王甫忽而上前行礼,她也随之望向门外,奉境神色冷然,与王甫在门口说了几句,金野便送人出去了。
妩玥见他走来,就起了身。奉境止步于其前,似是有些犹豫,但还是开了口。
“血蛊已入肾脏,可有办法挽回?”
“肾脏已被血蛊所侵,如何挽回?”她顿了顿,将目光移向了别处,淡淡道,“与其饱受噬心之苦,沦为血蛊的傀儡,倒不如让她早点解脱。”
他亦是移开了视线,冷冷应道:“不可能……我一定可以救她的。”
“你救不了的。
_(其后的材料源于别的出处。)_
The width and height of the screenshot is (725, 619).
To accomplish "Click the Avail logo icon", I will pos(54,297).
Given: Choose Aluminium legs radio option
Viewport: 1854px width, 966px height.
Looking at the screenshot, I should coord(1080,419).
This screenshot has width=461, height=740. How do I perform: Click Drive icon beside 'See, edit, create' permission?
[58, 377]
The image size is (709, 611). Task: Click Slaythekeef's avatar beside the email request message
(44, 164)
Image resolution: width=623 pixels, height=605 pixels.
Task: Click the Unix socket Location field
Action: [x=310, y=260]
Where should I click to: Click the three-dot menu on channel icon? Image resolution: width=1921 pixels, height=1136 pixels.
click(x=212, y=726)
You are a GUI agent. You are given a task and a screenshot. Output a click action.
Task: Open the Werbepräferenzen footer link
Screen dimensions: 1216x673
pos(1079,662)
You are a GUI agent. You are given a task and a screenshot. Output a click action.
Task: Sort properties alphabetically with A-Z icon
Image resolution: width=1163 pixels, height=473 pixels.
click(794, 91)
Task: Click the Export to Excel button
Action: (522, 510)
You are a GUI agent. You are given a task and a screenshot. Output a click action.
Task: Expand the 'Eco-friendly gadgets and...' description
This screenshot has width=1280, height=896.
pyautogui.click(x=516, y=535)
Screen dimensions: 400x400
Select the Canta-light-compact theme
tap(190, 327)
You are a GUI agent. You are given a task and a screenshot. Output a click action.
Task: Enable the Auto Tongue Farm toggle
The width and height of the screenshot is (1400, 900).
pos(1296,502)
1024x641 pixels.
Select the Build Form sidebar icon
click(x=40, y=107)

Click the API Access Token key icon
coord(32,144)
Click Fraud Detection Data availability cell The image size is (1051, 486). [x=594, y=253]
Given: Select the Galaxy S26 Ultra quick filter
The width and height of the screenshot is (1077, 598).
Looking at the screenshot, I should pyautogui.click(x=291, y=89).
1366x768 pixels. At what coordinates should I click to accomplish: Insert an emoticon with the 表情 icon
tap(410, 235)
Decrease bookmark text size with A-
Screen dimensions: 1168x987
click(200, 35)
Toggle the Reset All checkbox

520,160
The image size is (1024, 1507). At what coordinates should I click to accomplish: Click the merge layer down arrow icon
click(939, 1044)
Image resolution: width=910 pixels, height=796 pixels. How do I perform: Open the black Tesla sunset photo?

”妩玥立即否定,再而回眸望向了他,“到时,她沦为傀儡,威胁到的是你……我们不知这血蛊到底是来自北梁,还是大燕,但他们的目标无一例外都是你,奉境,你想清楚。”
奉境没有回应,只是绕之离去。她眸光顿时黯然,但也很快被冲淡。
“奉境,我们之间的交易不变。”他应声止步,妩玥懒懒地继续说,“倘若因为你个人的原因,而有所变故,我不介意亲手解决了她。”
“你敢?”他猛然转回身,阴寒的深眸似是威胁。
可他越是如此,妩玥便更是无所谓,只听她冷笑道:“我为何不敢?交易是公平的,我是可以为你得利而不惜一切,但前提是你能助我复仇,倘若你执意要做些不利于我们交易的事,我有权利纠正这一切。”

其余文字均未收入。